Retired priest to return to business overseas

Bill San Antonio

Now that his time as Christ Episcopal Church’s rector has passed, David Lowry is moving to New Orleans to begin his retirement.

But he may not stay in the Bayou for very long.

That’s because Lowry, 67, plans to return to his work with Freeport-McMoRan, one of the largest mining companies in North America.

From 1990-2004, Lowry served as the company’s vice president for international community relations and development, helping to improve the relationship between the governments of developing nations and the people whose mineral-rich land would be used for extraction.  

Lowry’s possible destinations? The South Sudan and Burma, he said.

“It’s the Thelma and Louise of old men but we’ve worked a lot of our lives in these areas from a corporate perspective, and now we want to look at them from a community perspective,” Lowry said.

Growing up in Westchester County, Lowry said he never traveled out of the United States until he met his wife Mary, who grew up in India as the daughter of missionaries. The couple recently celebrated their 43rd wedding anniversary.

“It opened up a world for me that I didn’t have in my childhood,” Lowry said. “I do the traveling to the dangerous areas and whatnot, and she’s an accountant. She accounts for me.”

Lowry first moved to Manahsset to start his work with Christ Episcopal in 1971, before he was officially ordained a priest. 

In 1975, he moved to Bloomington, Ind., where he earned his master’s degree and Ph.D. in history.

Lowry then bounced around parishes in Indianapolis and Garden City before moving to New Orleans in 1986 to start his work with Freeport. In 2004, he returned to Christ Episcopal.

Lowry became involved with Freeport in 1990, after officiating a wedding for the company’s former Chief Executive Officer James Robert Moffett, now the company’s chairman, who expressed interest in hiring the priest after the two met for a number of business lunches.

“I didn’t want to get to the age I am now and look back on something I never did,” Lowry said. “I’ve had wonderful experiences. Few people get to have the experiences that I’ve had.”

Lowry and his team served as the liaison between the governments of nations with rich mineral resources and the people who lived near extraction sites. Lowry’s team would build hospitals, roads and schools as compensation for the extraction, while helping to improve the image of the often oppressive regimes in the minds of locals. 

“The problem with developing areas when they’re sitting on [mineral mines] is people don’t consult them, so they get all the social and environmental problems [that come with extraction] but none of the benefits,” Lowry said.

During his first stint with Freeport, Lowry estimated he traveled 250,000 miles per year. 

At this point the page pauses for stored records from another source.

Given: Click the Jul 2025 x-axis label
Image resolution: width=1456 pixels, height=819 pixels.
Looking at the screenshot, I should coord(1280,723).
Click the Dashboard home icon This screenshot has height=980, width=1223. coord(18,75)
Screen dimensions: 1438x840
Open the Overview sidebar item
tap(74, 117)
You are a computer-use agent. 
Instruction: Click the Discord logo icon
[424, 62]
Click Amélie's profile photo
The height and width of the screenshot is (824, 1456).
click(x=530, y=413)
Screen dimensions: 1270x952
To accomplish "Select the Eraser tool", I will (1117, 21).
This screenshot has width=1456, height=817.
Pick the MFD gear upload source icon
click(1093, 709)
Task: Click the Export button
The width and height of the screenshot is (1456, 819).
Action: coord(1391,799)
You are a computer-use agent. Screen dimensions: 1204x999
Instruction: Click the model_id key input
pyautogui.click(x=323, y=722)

In 1996, Lowry said he traveled around the world approximately seven times, flying to different conflict areas to aid communities as governments extracted resources from nearby mines. 

Lowry said the 1995 execution of Nigerian activist Ken Saro-Wiwa by government officials complicated his work, as the event exploded worldwide on the Web and caused a backlash from rebel groups who began attacking extraction sites with increased frequency.

Lowry and his associates were not permitted to carry weapons at the work sites, leaving them more vulnerable to attacks. For protection, they would often partner with the same militaries that made their interaction with local townspeople necessary in the first place.

In West Papua, New Guinea, where much of Lowry’s work during that time took place, Freeport officials helped build the only tuberculosis treatment facility within 1,000 miles. 

Lowry said the clinic was among the only available resources for medical care, leading people from all over the region to move in with the sick so they could develop the illness and receive treatment for a variety of ailments.

“Sometimes your best intentions can cause huge and unintended negative consequences,” Lowry said. “We didn’t always do the best that could be done, but we always tried to do the best that could be done.”  

While living in these areas, Lowry continued to serve as a priest by hosting services for a variety of Christian denominations and even other religions. In particular, he said he had presided over a large number of Muslim funerals.

“I’ve never thought it was a conflict,” Lowry said. “I’ve tried to wear my faith very straightforwardly in how I interact with people.”

Lowry said the South Sudan has a large Christian population, while many Burmese are Buddhists. 

He’s going to serve them, spiritually and in the community, just the same.

“The issues are all the same, it’s a matter of what side you start on,” Lowry said.